The biological and bathroom humor flies fast and furious in "Bad Milo." But it's balanced by a strong comedic cast led by Marino, who's supported by such all-star players as Gillian Jacobs, Stephen Root, Toby Huss ("GLOW"), and especially Kumail Nanjiani and Peter Stormare as, respectively, the younger boyfriend of Marino's mom (Mary Kay Place) and the eccentric therapist that helps Marino come to terms with the creature.

Killer Bee Invasion might give bee horror a boost

The Africanized bee –- also known as the "killer bee" –- has enjoyed a fearsome reputation in real life (which is rarely backed up by actual dangerous behavior) but a lousy presence at the box office. Most horror and science fiction movies centered around killer bees, which include "The Deadly Bees," "The Swarm," and "The Bees," are notorious stinkers, but there's a chance that, with "Killer Bee Invasion," the insects are in line for a comeback. 
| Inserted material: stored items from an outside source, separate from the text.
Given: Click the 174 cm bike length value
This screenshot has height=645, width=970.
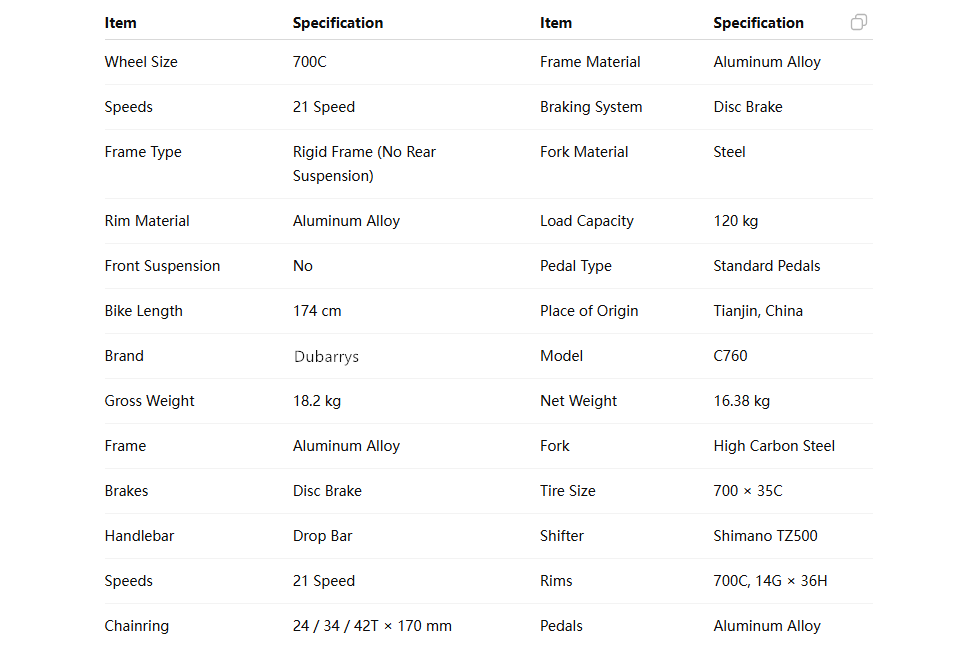Looking at the screenshot, I should [317, 311].
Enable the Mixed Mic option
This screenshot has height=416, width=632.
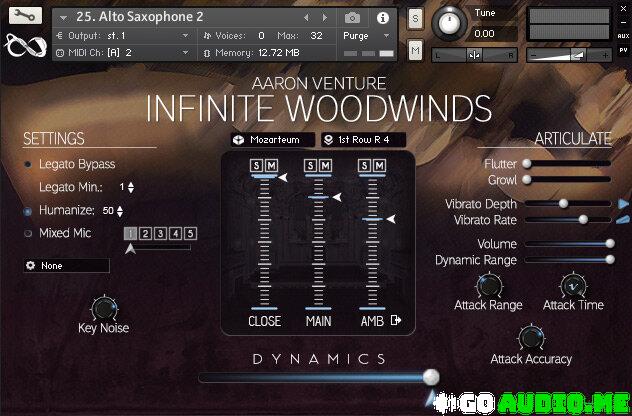click(x=29, y=233)
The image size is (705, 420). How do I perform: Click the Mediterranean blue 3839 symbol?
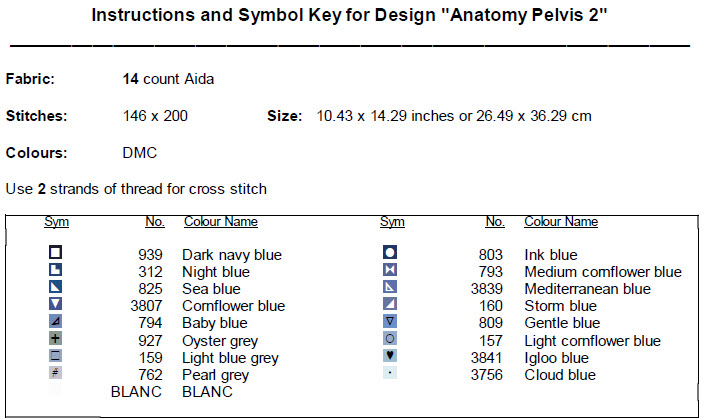pos(391,288)
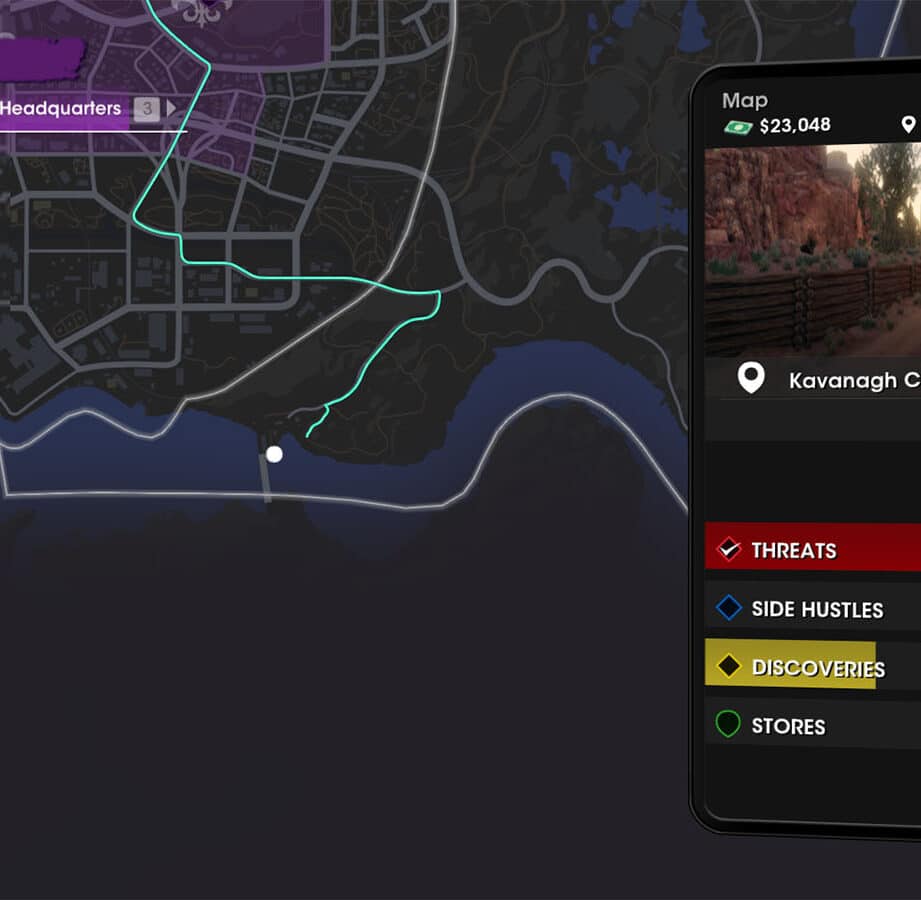
Task: Click the Headquarters label on purple banner
Action: click(60, 108)
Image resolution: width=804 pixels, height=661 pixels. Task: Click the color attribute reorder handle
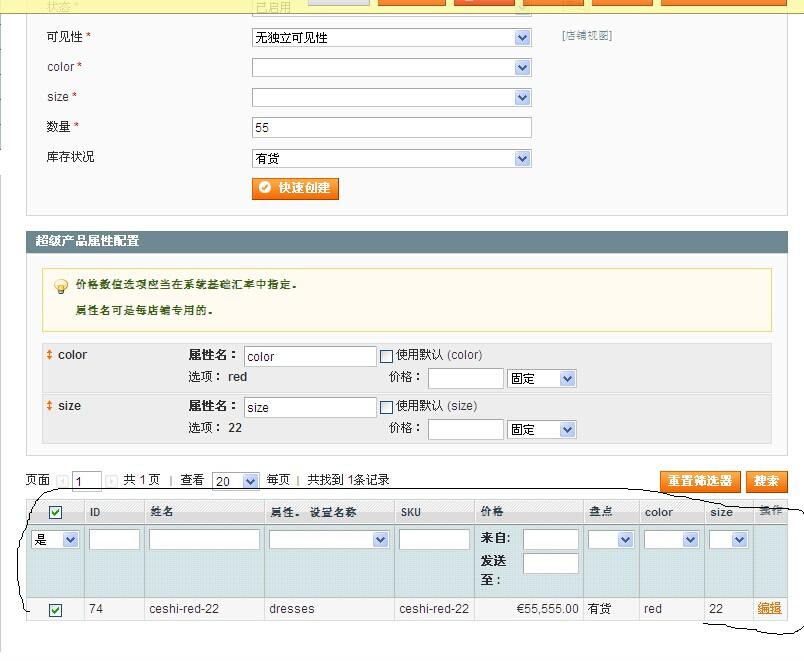click(50, 355)
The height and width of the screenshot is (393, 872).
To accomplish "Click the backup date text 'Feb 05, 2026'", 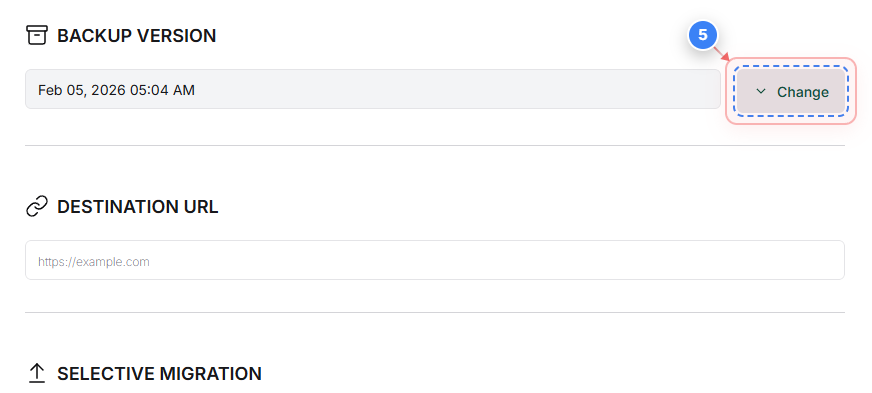I will [x=82, y=90].
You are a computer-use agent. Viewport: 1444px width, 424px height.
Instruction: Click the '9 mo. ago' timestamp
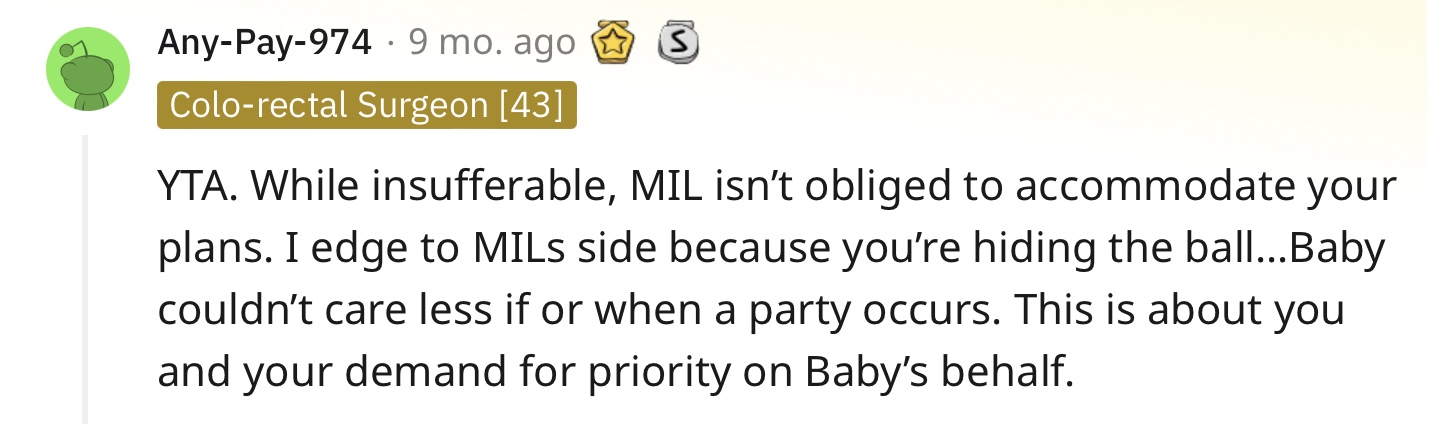click(x=492, y=42)
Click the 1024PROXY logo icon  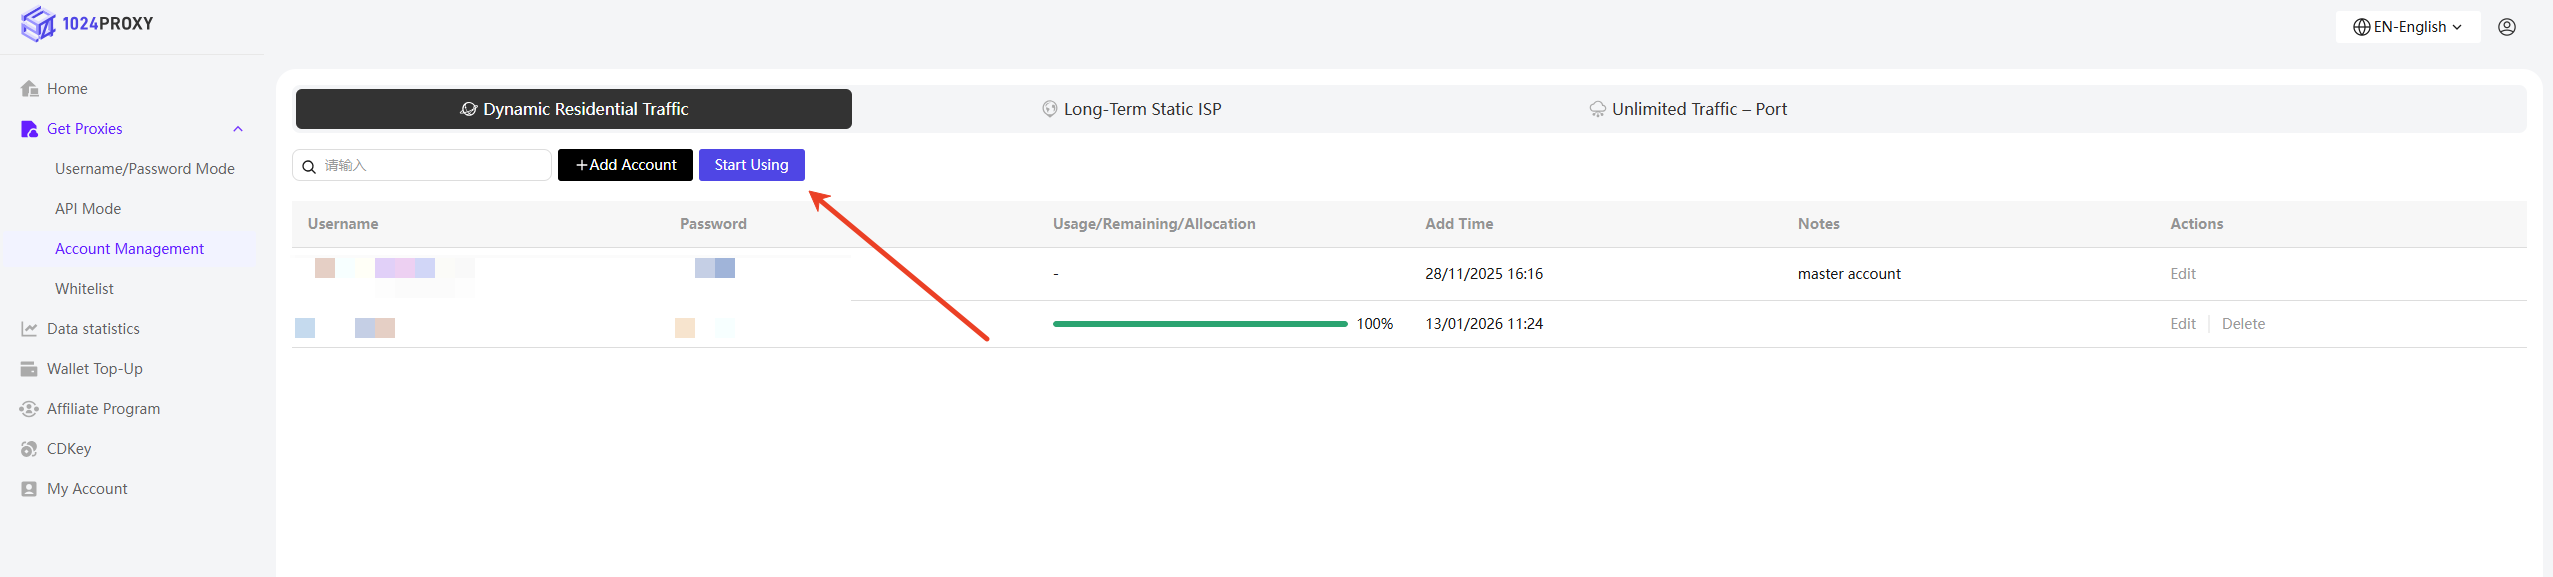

The Chinese production, which has yet to enjoy an official American release (though a version without subtitles is available on YouTube), offers an action-packed take on killer bee movie tropes. The premise is overly familiar: scientific experiments with bees, conducted on a remote island, go spectacularly wrong and release a swarm of homicidal bees to bedevil the surviving scientists and a well-armed rescue team.

As depicted on the one-sheet, the bees look like a monstrous hybrid of bee, murder hornet, and mosquito, though in the film itself, they resemble slightly larger versions of garden-variety bees. But they definitely have the aggression attributed to killer bees, as evidenced by the film's body count.